Evocação de Theodor Hauschild (1929-2024)
Porque há pessoas que marcam as nossas vidas, queria evocar Theodor Hauschild, um homem que marcou profundamente a minha (certamente, sem disso ter noção).
A primeira vez que vi Theodor Hauschild, foi em Faro, em maio de 1980, decorria então o IV Congresso Nacional de Arqueologia, onde apresentei a minha primeira comunicação num encontro científico, sendo ainda estudante. Num restaurante de Faro, alguém me disse, indicando um senhor de barbas que jantava sozinho numa mesa ao fundo: “Aquele é o alemão que estuda a villa de Milreu”, sítio que tínhamos visitado na véspera.
Nos inícios dos anos 80 do século passado, creio que também ainda era estudante ou recém-licenciado, o meu Mestre João de Castro Nunes, convidou-me a acompanhá-lo numa visita de cortesia às novas instalações da delegação de Lisboa do Instituto Arqueológico Alemão, na Avenida da Liberdade, sendo Theodor Hauschild o novo Director. Lá fui e lá estive, presenciando a conversa, e recebendo simpática atenção de Hauschild que, no final, convidou Castro Nunes para um encontro / recepção de fim de tarde que viria a acontecer daí a dias e, virando-se para mim, disse: “Também está convidado, venha”.
E fui. Se bem recordo, era o único júnior num encontro muito informal, copo na mão (à boa maneira alemã), numa sala cheia de arqueólogos, onde havia uns pósteres com plantas e alçados dos mausoléus do Milreu e do Serro da Vila, em torno dos quais os “crescidos”, Hauschild, Bairrão Oleiro, Luís de Matos e outros, debatiam questões de planimetria, arquitectura, cronologia. Nesse final de tarde conheci Armando Coelho Ferreira da Silva, que viria a ser o meu orientador de tese de Doutoramento, mais um sénior, que simpaticamente se me dirigiu. A sala era uma biblioteca cheia de livros e revistas, em livre acesso, que me encheram os olhos de espanto – estávamos nos inícios dos anos 80, não havia ainda União Europeia, para nós, não havia Internet, nem bibliotecas de livre acesso aqui em Portugal. Olhava deleitado para o que supunha ser um espaço reservado a investigadores.
Creio que timidamente terei perguntado algo sobre a dita e Theodor Hauschild respondeu-me: “a biblioteca é pública, venha quando quiser”. Assim começou a minha frequência, regular, habitual, daquela que seria a minha principal fonte de estudo e informação durante muitos anos. Ali estavam a Philine Kalb, o Martin Höck (que eu já conhecera no Congresso de Faro) e ali estavam também a Fernanda Torquato (a competentíssima fada madrinha das bibliotecas de Arqueologia de Lisboa, agora na biblioteca de Arqueologia da Ajuda), o Fernando, a Catarina, a D. Maria, um conjunto de pessoas maravilhosas que foram amparo e companhia das minhas jornadas de estudo, sempre disponíveis e amáveis, sem esquecer todos os outros companheiros e companheiras, bolseiros do Instituto, que ali conheci e com quem encetei duradouras e sólidas relações.

Registos fornecidos >>
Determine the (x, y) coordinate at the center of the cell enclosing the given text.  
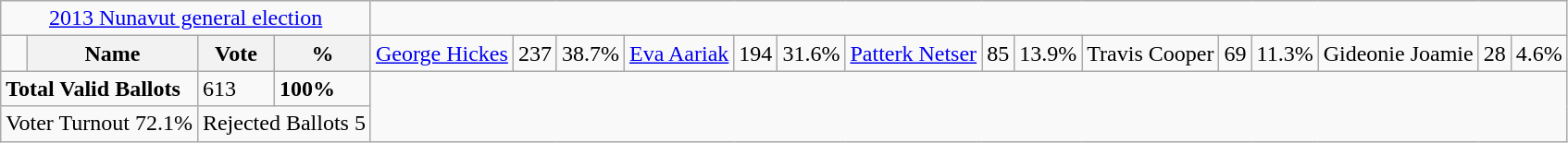
69 (1235, 54)
Voter Turnout 72.1% (100, 124)
Eva Aariak (678, 54)
28 (1494, 54)
237 (535, 54)
Name (112, 54)
Gideonie Joamie (1398, 54)
85 (998, 54)
George Hickes (442, 54)
% (323, 54)
4.6% (1538, 54)
194 (755, 54)
Patterk Netser (914, 54)
Vote (235, 54)
38.7% (591, 54)
613 (235, 89)
2013 Nunavut general election (186, 19)
11.3% (1285, 54)
100% (323, 89)
Travis Cooper (1151, 54)
13.9% (1048, 54)
31.6% (811, 54)
Rejected Ballots 5 (283, 124)
Total Valid Ballots (100, 89)
Determine the [X, Y] coordinate at the center of the cell enclosing the given text.  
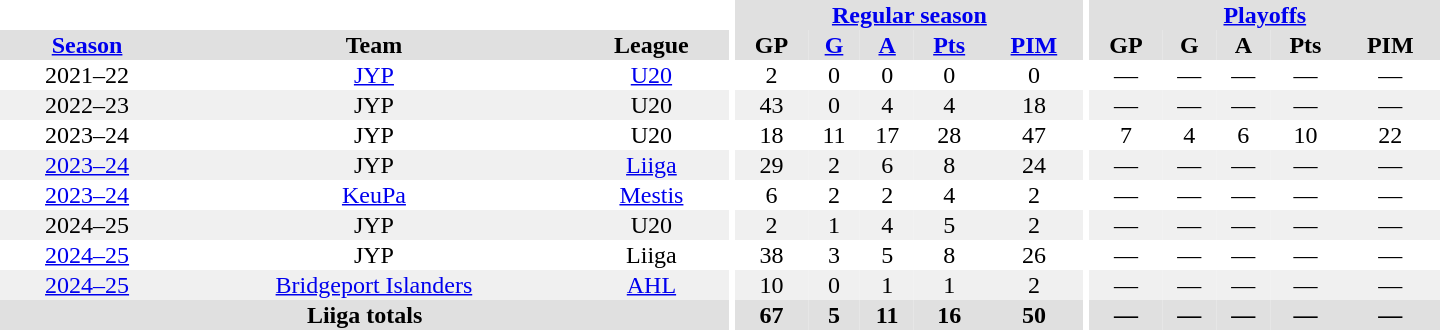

Tarefas a realizar >>
**A.** Segundo a evocação de Theodor Hauschild, onde e quando decorreu o IV Congresso Nacional de Arqueologia?
**B.** Traduza para inglês esta frase da evocação de Theodor Hauschild: "Olhava deleitado para o que supunha ser um espaço reservado a investigadores."
**C.** Dê seguimento à evocação de Theodor Hauschild, escrevendo a partir do fim do último parágrafo.
Os registos têm origem numa fonte diferente.

Respostas esperadas >>
**A.** Decorreu em Faro, em maio de 1980.

**B.** I looked with delight at what I supposed to be a space reserved for researchers.

**C.**
Com Hauschild o relacionamento foi sempre afável, sempre simpático. Mais tarde, quando iniciou as escavações na envolvente do templo de Évora, conversámos. Perguntei-lhe por novidades e ele falou-me da identificação de um estranho tanque na lateral do tempo, ao que eu respondi “Ah, então sempre existe o tanque envolvendo o podium do templo?” – eu já conhecia o relatório das intervenções do Cunha Rivara, que tinha lido, com grande cepticismo, na Biblioteca Pública de Évora -, Hauschild espantado perguntou-me: “Mas, como sabia da existência do tanque?”. Fiquei contente por lhe ter fornecido as indicações do dossier do Cunha Rivara, com o relatório das escavações e a correspondência reveladora de como tentou persistentemente conseguir que repusessem o pavimento da praça, esventrado pela sua escavação. “Por isso aquilo parecia já ter sido escavado, tinha muito entulho moderno”, disse-me Hauschild, com aquele brilho nos olhos que lhe era tão característico, de quem acabou de esclarecer algo que o perturbava.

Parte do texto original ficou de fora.